Diane Shaw, college archivist, gives the following report on recent acquisitions by Skillman Library:
For several years, we have been acquiring works for our special collections that document aspects of the great slavery debate that took place on both sides of the Atlantic. The debate ultimately resulted in the abolition of the slave trade in 1807 and the abolition of slavery in the British and French colonies in 1838 and 1848 respectively. The same debate led to slavery’s abolition in the United States in 1865 with the 13th Amendment, but only after a bloody civil war.
Our aim in developing this collection is to support the study of the Marquis de Lafayette’s commitment to the abolition of slavery (see online exhibit) in France and America and to provide context for the College’s early efforts to educate African-Americans (which included the admittance of two Louisiana slaves in the 1840s under the auspices of the Presbyterian Church and the American Colonization Society). We are particularly interested in the state of the debate in America at the time of Lafayette’s visit in 1824-25 and in the years following the College’s opening in 1832. Records of the College literary societies show that questions relating to race and slavery were debated on campus with some frequency in the antebellum years.
Materials being collected include abolitionist poetry, anti-slavery periodicals, works that influenced Lafayette or are associated with him, and artists’ books and broadsides that provide contemporary reflections on these past struggles. Some recent highlights include the following:
Poems on the Abolition of the Slave Trade. London: R. Bowyer, 1809.
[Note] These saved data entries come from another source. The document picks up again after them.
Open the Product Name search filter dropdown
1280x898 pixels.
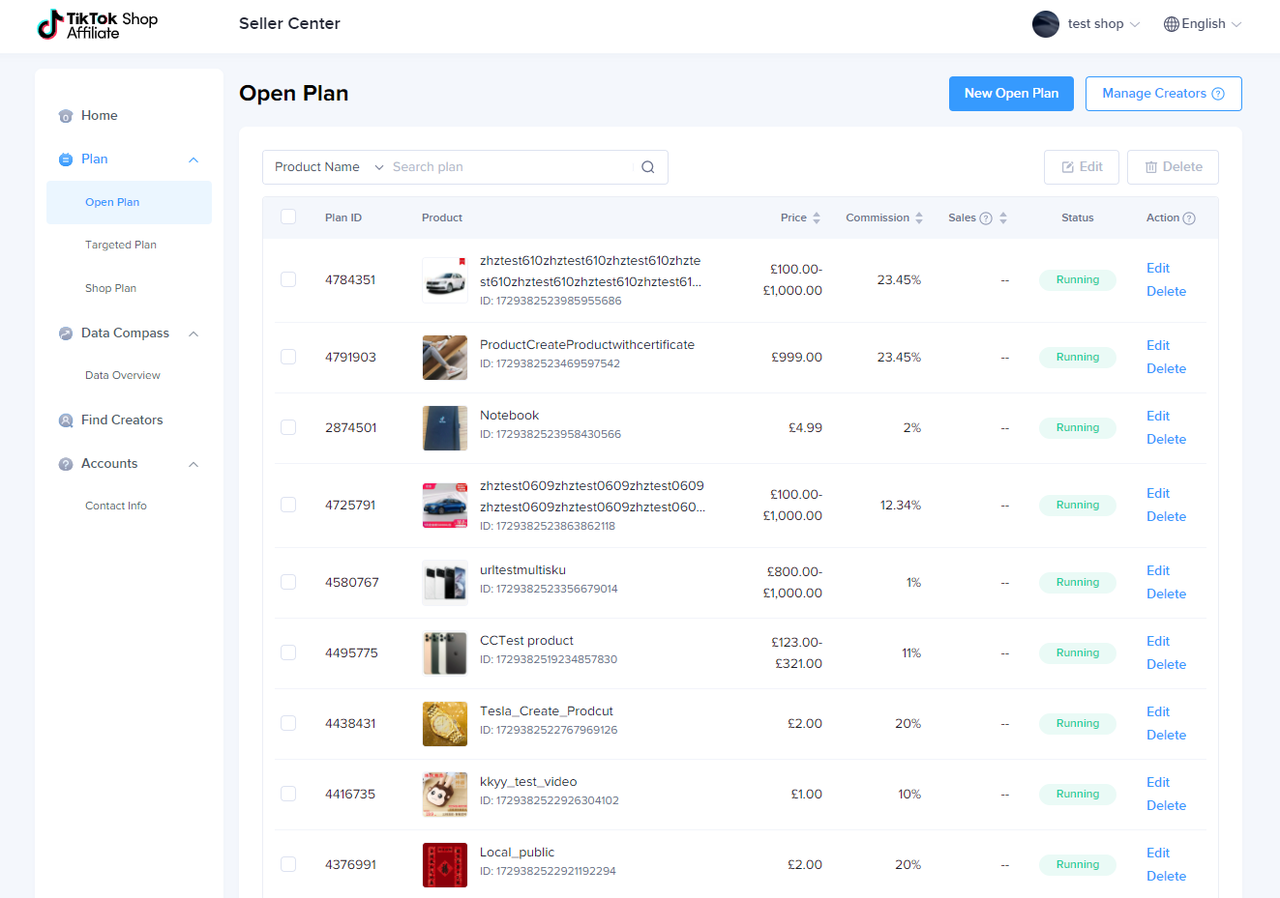click(328, 167)
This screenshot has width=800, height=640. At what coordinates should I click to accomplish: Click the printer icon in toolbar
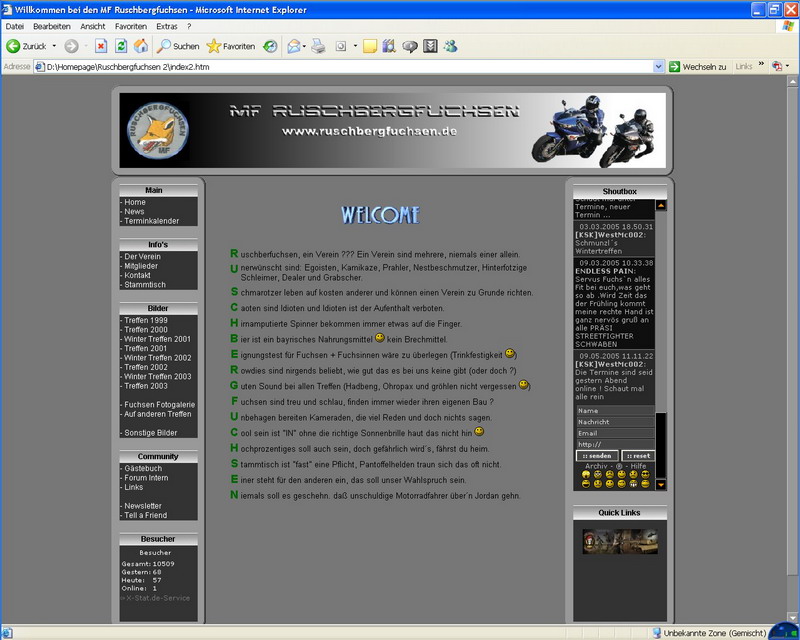click(x=318, y=46)
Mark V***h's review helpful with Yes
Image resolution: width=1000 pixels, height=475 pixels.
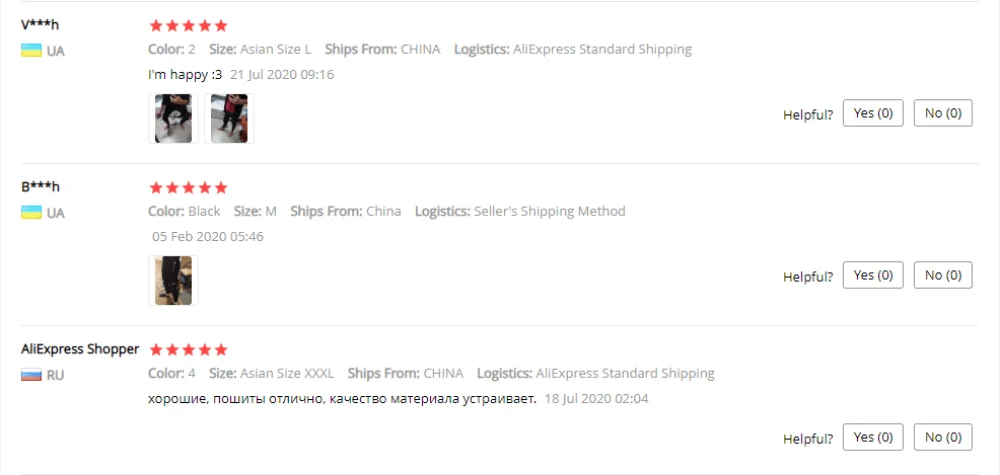point(873,113)
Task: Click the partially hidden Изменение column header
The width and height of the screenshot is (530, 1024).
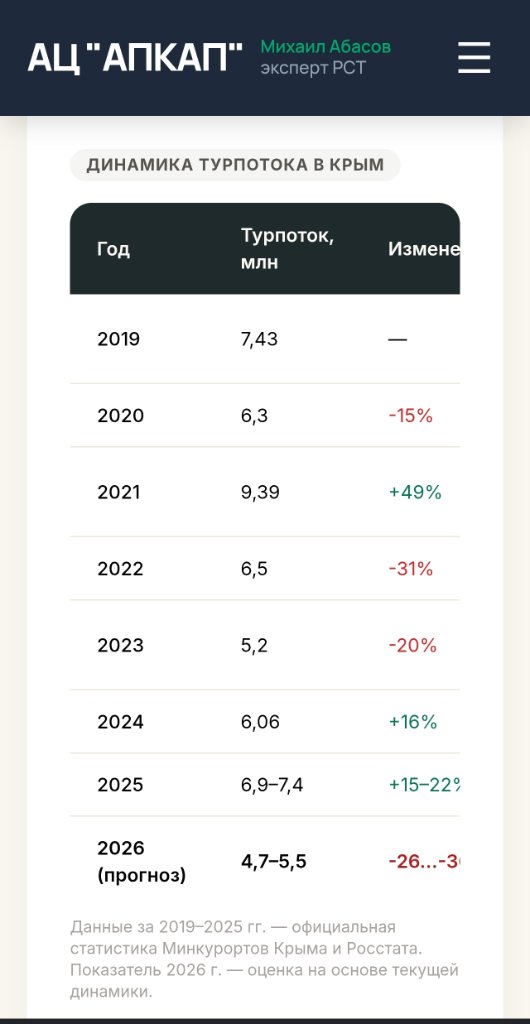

This magnificent quarto volume contains three lengthy poems: James Montgomery’s “The West Indies,” James Grahame’s “Africa Delivered,” and E. Benger’s “A Poem, Occasioned by the Abolition of the Slave Trade.” It is illustrated throughout with engravings after paintings by Robert Smirke that depict Africans being captured, hiding from slave ships, and being delivered from their fate by Albion. The volume also includes tributes to and engravings of the leading British abolitionists who were so influential to Lafayette’s understanding of the evils of the slave trade — Granville Sharpe, Thomas Clarkson, and William Wilberforce.
The Anti-Slavery Record. Vol. II. New York: R.G. Williams for the American Anti-Slavery Society, 1836.
The Anti-Slavery Record presents a fascinating compendium of articles, anecdotes, poems, and engravings devoted to exposing the horrors of slavery in America. The February number contains a lengthy piece entitled “The Consistency of Lafayette,” which begins: “How delightful the thought that this friend of our country did not confine his philanthropy to any clime or color. The only grief he had for America was that her people were not all free.” The article goes on to describe Lafayette’s experiment with gradual emancipation in the French colony of Cayenne in the 1780s. Other mentions of Lafayette appearing in the volume include excerpts from a lengthy letter written by the governor of Virginia to Lafayette in 1829 defending slavery.
The Last Will & Testament of General George Washington. Worcester: Isaiah Thomas, 1800.
Perhaps the most discussed portion of the first president’s Will is the directive that his slaves be freed upon the death of his wife and that provisions be made to support them, educate them, and help them find work. Washington lists this decree at the very beginning of the will in a lengthy clause emphasizing his request is to “be religiously fulfilled at the epoch at which it is directed to take place, without evasion, neglect, or delay.”
The topic of slavery was discussed by Washington and Lafayette throughout their long friendship that began during the American Revolution. Lafayette even asked Washington in 1783 (in a letter owned by Lafayette College) to join him in an experiment to try gradual emancipation, suggesting that Washington’s example would have great influence in America. Although this never came about and Lafayette chose to try it alone in South America, it is certain that Lafayette’s influence on Washington’s attitude toward slavery was profound.